James Temple: Will you ever get enough?
Frank McCloud: Will you, Rocco?
Johnny Rocco: Well, I never have. No, I guess I won't.

I agree with Rocco. I want more: more sensory stimulation, more experiences, more life. One of the films goofs was a character murdered by Rocco as the hurricane approaches who then helped to push his own body overboard. Now the movies have continuity directors.

This is one of the best State parks in the US. It’s the only state park in the US that has been awarded two gold medals. They have a shallow area you can snorkel that has authentic looking Spanish cannons and anchors. They also have a dive shop, kayak rentals, glass bottom boat trips and snorkeling trips to the reef about four miles out in the big coral reef preserve.

We are parked in a good spot, backed up to some mature red mangrove trees. We have water, electric and a grill. We’re parked on big flat concrete slab and swept with cool breezes from the Atlantic. We’re very close to the water. Seabirds wander past.

I signed up for a dive trip today but the 40 MPH winds make it look very doubtful. Noel is bearing down and the other divers are canceling left and right. The two lane choke point out of the Keys is about 30 miles north.

Sunday, 28 October 2007

Fantasy Fest

Key West, Florida

Looking for that perfect costume? You might get some ideas from last night’s Fantasy Fest Parade and bacchanal in Key West.

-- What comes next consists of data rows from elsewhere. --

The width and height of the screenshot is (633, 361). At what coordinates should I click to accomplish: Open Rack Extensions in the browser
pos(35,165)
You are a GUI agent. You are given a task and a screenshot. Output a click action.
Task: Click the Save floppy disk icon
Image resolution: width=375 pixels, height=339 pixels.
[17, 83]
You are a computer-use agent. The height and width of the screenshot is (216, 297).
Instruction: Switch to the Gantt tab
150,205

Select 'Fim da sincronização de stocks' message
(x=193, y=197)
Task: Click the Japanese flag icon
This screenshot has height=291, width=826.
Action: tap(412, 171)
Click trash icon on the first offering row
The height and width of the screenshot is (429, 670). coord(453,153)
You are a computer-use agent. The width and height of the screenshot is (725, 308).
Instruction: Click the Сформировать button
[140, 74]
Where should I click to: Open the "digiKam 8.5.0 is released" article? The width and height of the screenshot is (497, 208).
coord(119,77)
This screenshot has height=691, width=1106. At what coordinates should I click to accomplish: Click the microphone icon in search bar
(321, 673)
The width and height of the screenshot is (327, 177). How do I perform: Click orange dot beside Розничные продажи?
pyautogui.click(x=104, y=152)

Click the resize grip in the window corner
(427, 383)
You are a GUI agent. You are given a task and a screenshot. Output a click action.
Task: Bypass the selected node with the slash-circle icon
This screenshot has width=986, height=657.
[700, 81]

Then again, different communities have different standards and no one ever accused Key West of having excessively high standards.


We found a parking place and walked to the far end of Duval Street. We bought a rum and coke from a Habitat for Humanity volunteer. He tells us they are building 18 units up on Sugarloaf Key. I’m tempted to volunteer, but it doesn’t fit our commitments for the next two months.

A few people in the crowd carry “repent” type signs or portable loudspeakers with religious messages. It can be very hard to distinguish the serious messages from the mockers.

We wander though the throng of nude freaks with painted breasts and genitals and hear a discussion between a spectator and a police sergeant about what constitutes lascivious indecency in Key West. The sergeant says if the parts are painted, it’s OK. The spectator points out some unpainted body parts and the sergeant shrugs.

We have some coconut shrimp and stone crab down at Red Fish/ Blue Fish and watch the chickens scavenge the scraps from the floor.

A tourist with a University of Kansas t-shirt passes us. We giggle and remind each other that we’re not in Kansas anymore.

We find a seat on a front porch of a house being renovated next to a Duval street brothel. The girls from the house sit on the front parch and negotiate with the revelers.

On the way out we run into Miss Joyce on a shadowy street, walking her dog. She’s a sweet thing, about 75. She’s lived in Key West since 1932. She’s seen a lot of changes. We talk awhile about the things she’s seen.

Most of the Fantasy Fest pictures would not be approved for our viewing by young children.